The thing is, we really didn't want to jump into the Anthony Weiner circus. Sex scandals be damned, we didn't want to touch it with a ten-foot pole.
But then, on Wednesday, his campaign went too far. Barbara Morgan, a spokeswoman for Weiner, responded to a negative article from a former intern by calling her a "slutbag." Adding fire to the flames, the intern revealed that Weiner also likes to refer to his female interns as "Monica."
You can't make this stuff up.
In ten years, it's quite possible that revelations of sexting will mean nothing to the average voter, and that's fine. In public life, it's for the voters to decide whether that matters. In private life, that's between Weiner and his wife.
But these latest comments by Weiner's spokesperson are a whole different animal. Attacking a young woman for telling the truth about ongoing sexual harassment in the workplace, perpetrated by a person in power, is never okay.

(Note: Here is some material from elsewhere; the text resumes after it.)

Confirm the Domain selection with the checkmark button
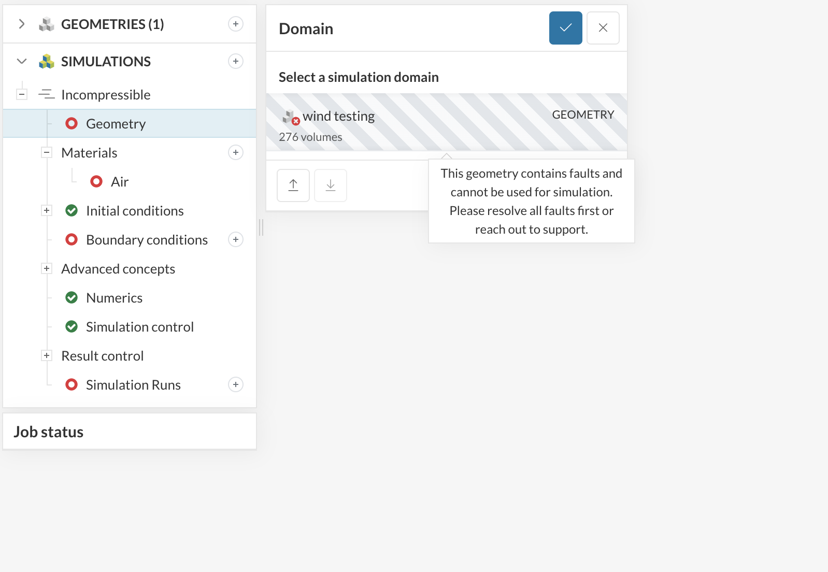The height and width of the screenshot is (572, 828). 565,28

These attacks have far reaching consequences: We will never have equal numbers of women in Congress, we will never have equal numbers of female CEO's, and we will never have equal numbers of women leading campaigns if we keep allowing men like Mr. Weiner to make our work places unfriendly for women.
These comments do real harm to women by discouraging them from excelling in politics, and the workplace in general.
Why on earth does Barbara Morgan think it's okay to call a woman who dares to criticize a man -- a man who is harassing his female staff -- a slut? Because in our culture, it's acceptable to associate women challenging power with some sort of sexual deviance or promiscuity.
This not only has real repercussions for women in the workplace -- this is also closely, and frighteningly, associated with the potential violence women face every day in the culture of rape that our society propagates
Weiner calling his interns "Monica" as a joke is yet another layer--and maybe the most disturbing revelation of all.
Weiner apparently feels comfortable insinuating that his interns are potential sexual partners.
That is yet one more example of why women drop out of politics.
From Bob Filner to Anthony Weiner, the backroom sexism that has been driving women out of progressive politics is finally being exposed. Progressives and Democrats are by no means alone here--we have seen countless Republican examples of the same.
But if the Democratic Party does not use this as a teachable moment, they will lose a huge opportunity to advance the next generation of female leaders.
Mr. Weiner needs to shape up, apologize, and join us in fighting for a more accessible workplace for all women. He can start by firing Morgan.
And he should strongly consider further therapy if he thinks it's appropriate, much less hilarious, to refer to female interns as "Monica."
We need all political candidates to do better than this, and frankly, women everywhere deserve better.